Le "festival" a commencé ! Je terminerai ce secteur en totalisant 9 truites (dont 1 arc supplémentaire + 3 dépiquées), la plus belle atteignant presque 35 cm. Une belle robe avec des bandes bien marquées. C'est celle qui a gobé le plus en douceur, contrairement à ses congénères. Je l'ai bien vue monter : un beau rayon de soleil éclairait la rivière à ce moment-la. Sans cela, je n'aurais pas vu ma mouche : en roulés, pas de faux lancers pour sécher la mouche et pas question de graisser cette peute qui fonctionne si bien dans la pellicule. A un moment, j'en prends trois coup sur coup sans changer de place : je passe plus de temps à nettoyer et sécher ma mouche avant de relancer qu'à pêcher ! Je ne suis pas trop précis avec ma longue pointe (environ 150 cm à vue de nez), pourtant : il y a du poisson, je suis au bon endroit au bon moment et j'ai une bonne mouche. Dans ces conditions, la pêche est facile ! Mais c'est la première fois de ma courte vie de moucheur que je suis dans cette euphorie et cette simplicité... Ah non, la deuxième : il y a eu aussi ce formidable coup du matin sur le Guiers l'année de mes débuts. Sacré souvenir, j'en souris encore de bonheur quand j'y repense :-)

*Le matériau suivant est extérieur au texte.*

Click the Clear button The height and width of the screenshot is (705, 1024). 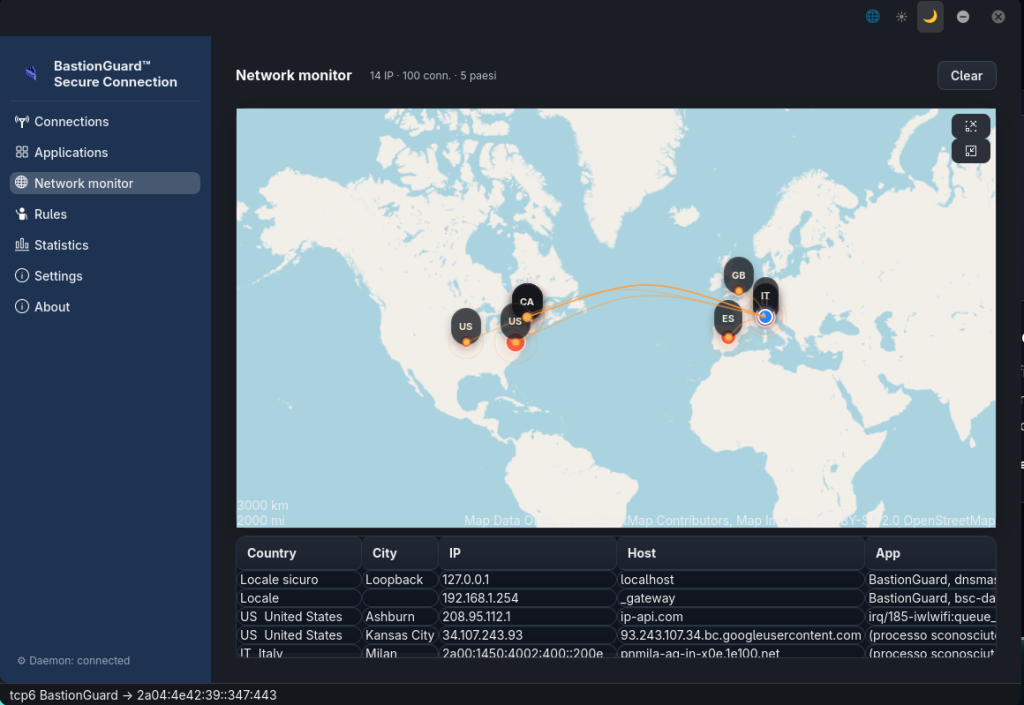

Ma peute ne se porte pas bien : usée par trop de dents peut-être, la tête commence à se dénouer. Je coupe ce fil qui pendouille et elle prend encore un poisson avant de rendre l'âme : la plume se détache. Brave soldat :-) Je la remplace par un sedge cervidé de JM alors que j'arrive dans la partie encombrée, que j'avais l'intention d'explorer à l'origine. Je remonte sur quelques mètres encore en roulés - un petit courant de bordure semble propice, mais pas de trace de poissons. Je n'insiste pas : je veux descendre un peu plus bas pour le coup du soir et il doit être déjà 19h30.

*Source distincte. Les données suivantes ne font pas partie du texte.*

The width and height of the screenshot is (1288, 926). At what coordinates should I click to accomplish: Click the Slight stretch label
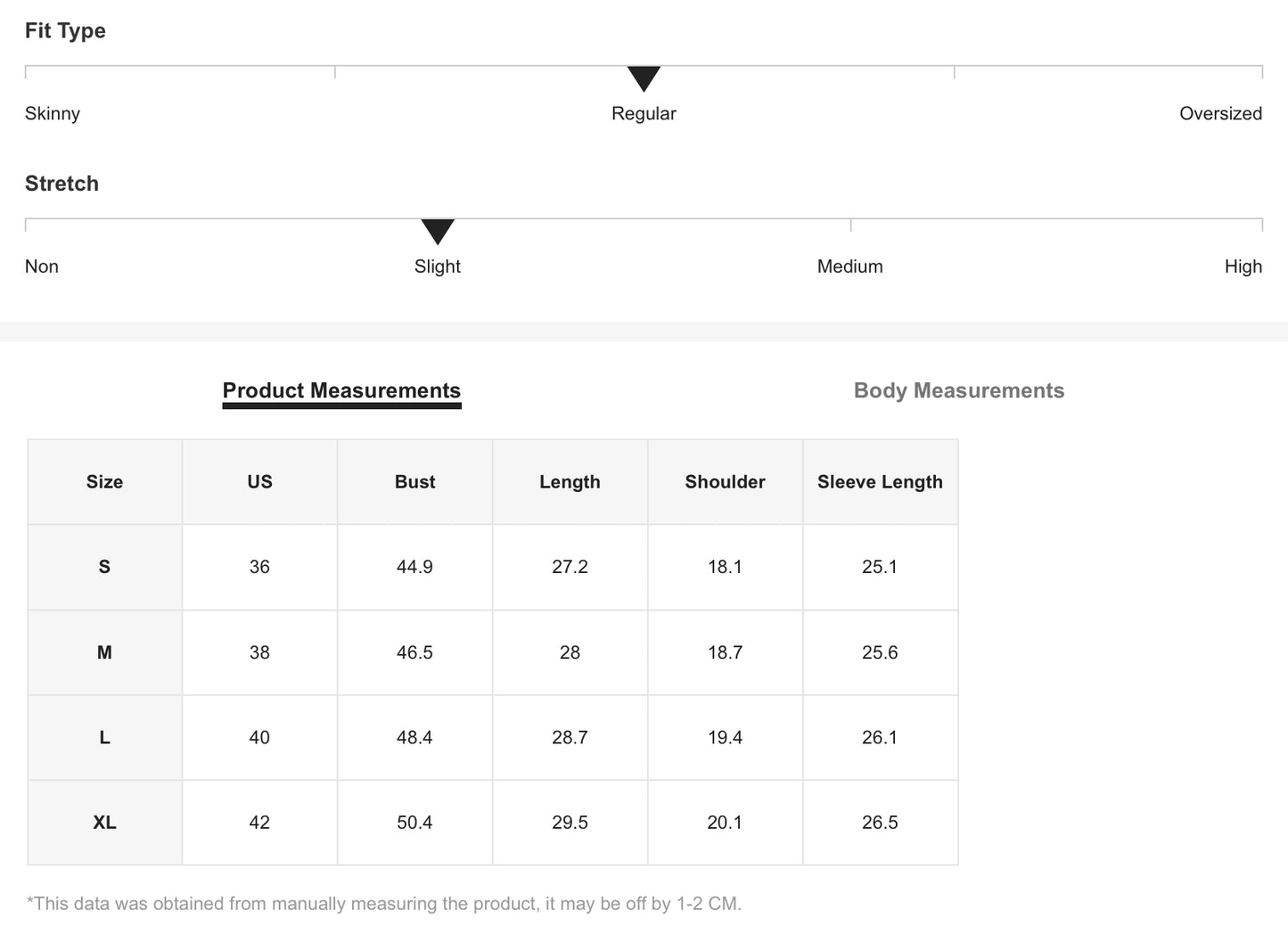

Au cds, vraiment pas grand-chose, un seul petit gobage - un poisson que je ferai monter sans le prendre. Et un kamikaze qui se jette sur mon sedge alors que je le ramène, et se dépiquera tout de suite. Le temps est peut-être trop frais, ou l'éclosion a été trop tardive et les mouches ne sont pas encore retombées. Je n'insiste pas : la journée a été belle, je suis heureux et serein.